CHECK YOUR UNDERSTANDING:
[A] Rewrite the paragraph below that begins "The unforeseen event allowed scientists" from the article on brain activity at death as a short bulleted list, keeping its main facts.
[B] Using the article on brain activity at death below, decide whether each statement agrees with it. Answer yes or no for each, and quote the deciding words. (i) The team measured 900 seconds of brain activity around the time of death. (ii) The changes noticed were limited to gamma oscillations. (iii) After the cardiac arrest, the surge in gamma band power interacted most with beta waves.

PASSAGE FOR REVIEW:
When an 87-year-old patient began having seizures after undergoing surgery as a result of a fall, doctors used electroencephalography (EEG) to monitor his status; unfortunately, the patient deteriorated and died while these recordings were being made.
The unforeseen event allowed scientists to record the electrical activity of a dying human brain due to the patient's do-not-resuscitate status and with the family's approval. While simplified EEG recordings from patients who had been removed off life support had previously been captured, the entire positioning of recording equipment, in this case, allowed for an unprecedented quantity of information.
"We measured 900 seconds of brain activity around the time of death and set a specific focus to investigate what happened in the 30 seconds before and after the heart stopped beating," Ajmal Zemmar, a neurosurgeon at the University of Louisville, said.
They noticed alterations in a specific band of brain oscillations, known as gamma oscillations, but also in others including delta, theta, alpha, and beta oscillations, just before and after the heart stopped functioning.
Neural oscillations, often known as brain waves, are the collective electrical activity of neurons firing in the brain. These electrical activity waves occur at varying frequencies, and different frequency bands have been connected to diverse conscious states.
As a result, neuroscientists have been able to link particular brain wave frequencies to specific activities such as information processing, perception, awareness, and memory while awake, as well as states of dreaming and meditation.
Just after the patient died from a cardiac arrest, his brain activity exhibited a relative surge in gamma band power that was interacting the most with alpha waves - a pattern comparable to memory recall.

MATERIAL SUPPLIED:
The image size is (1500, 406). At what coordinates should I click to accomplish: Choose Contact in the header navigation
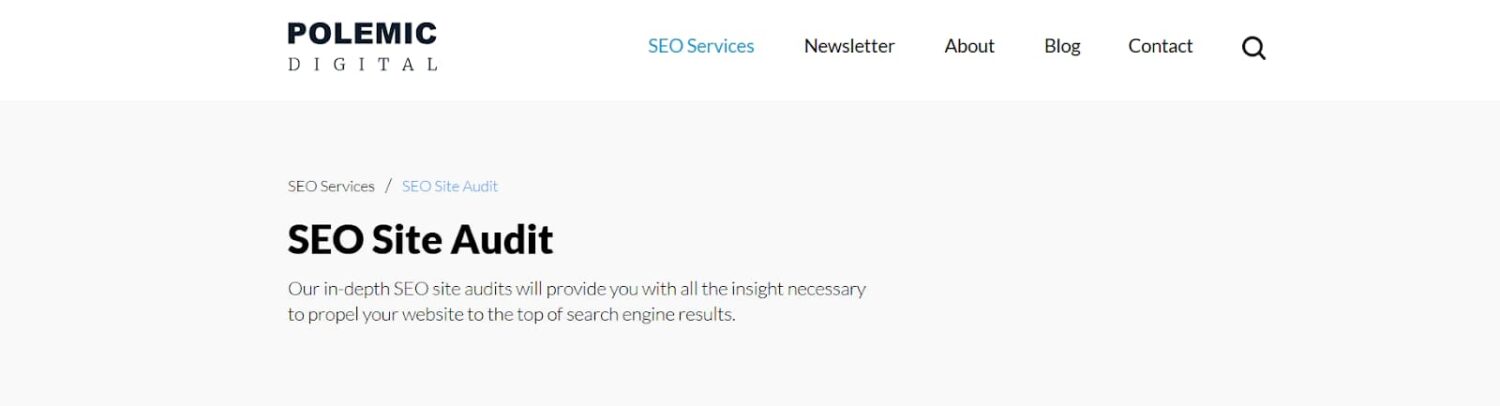pos(1160,46)
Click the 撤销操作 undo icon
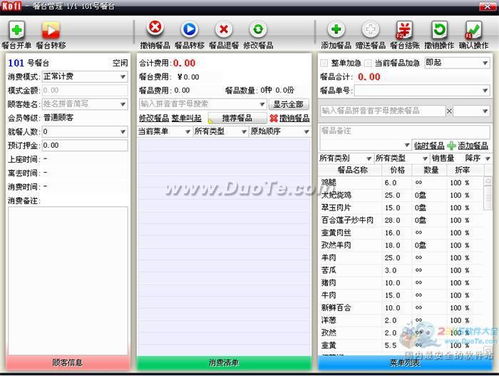The width and height of the screenshot is (499, 376). pos(439,30)
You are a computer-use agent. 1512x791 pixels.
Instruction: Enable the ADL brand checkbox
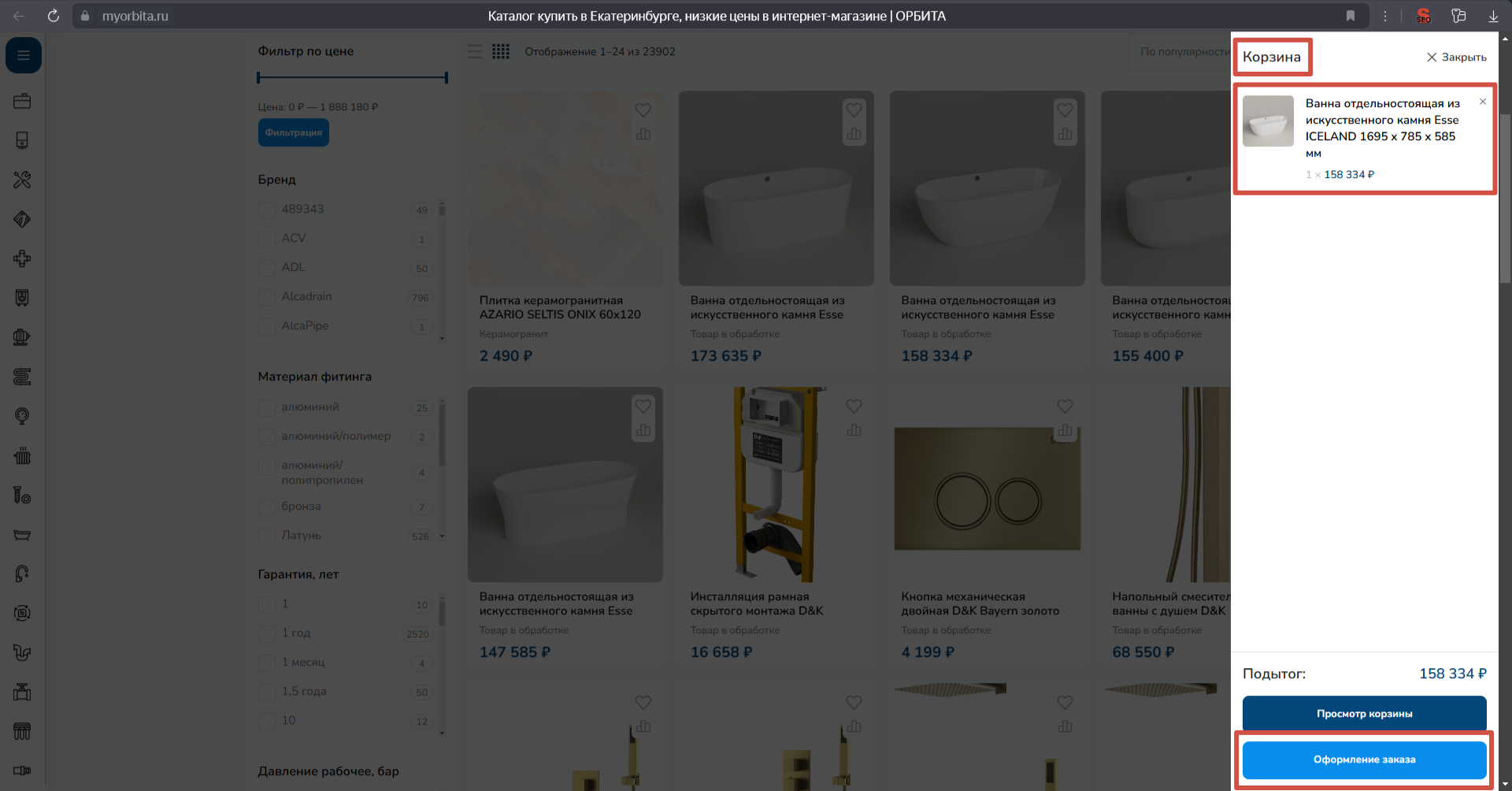click(x=267, y=268)
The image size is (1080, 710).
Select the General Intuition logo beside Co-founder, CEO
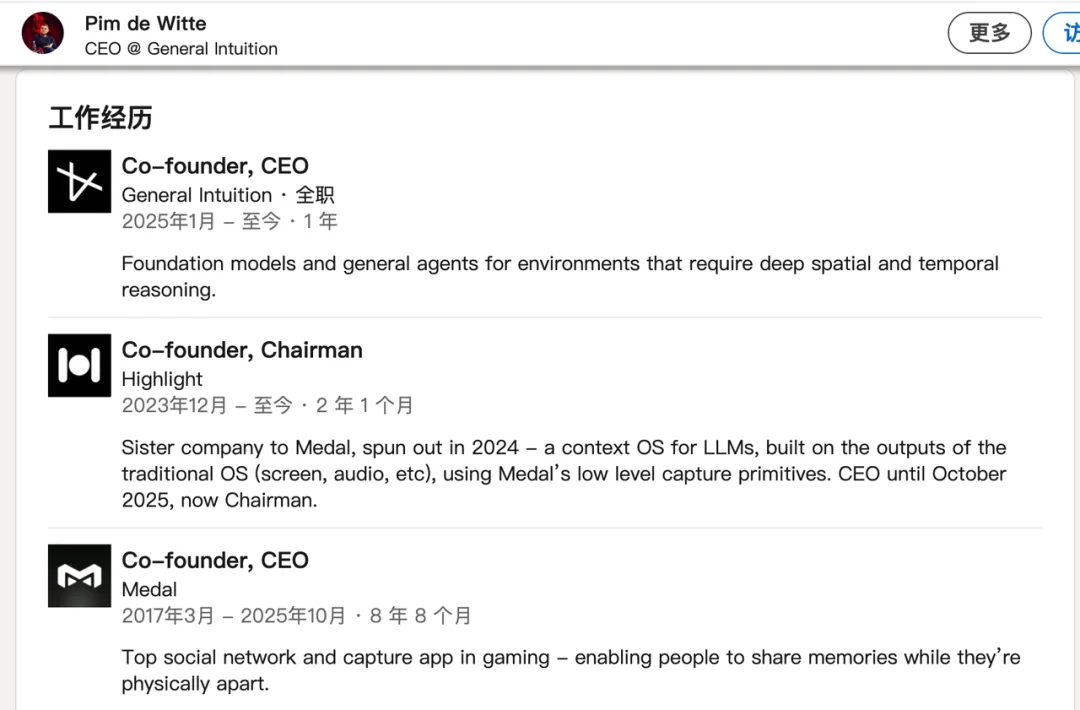(79, 181)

RESPONSES IN ORDER:
[A]
- Scientists were able to record the electrical activity of a dying human brain.
- This was possible because the patient had do-not-resuscitate status and the family approved.
- Simplified EEG recordings had been captured before from patients removed from life support.
- In this case, the full positioning of recording equipment yielded an unprecedented quantity of information.

[B]
(i) Yes: "We measured 900 seconds of brain activity around the time of death"
(ii) No: "but also in others including delta, theta, alpha, and beta oscillations"
(iii) No: "interacting the most with alpha waves"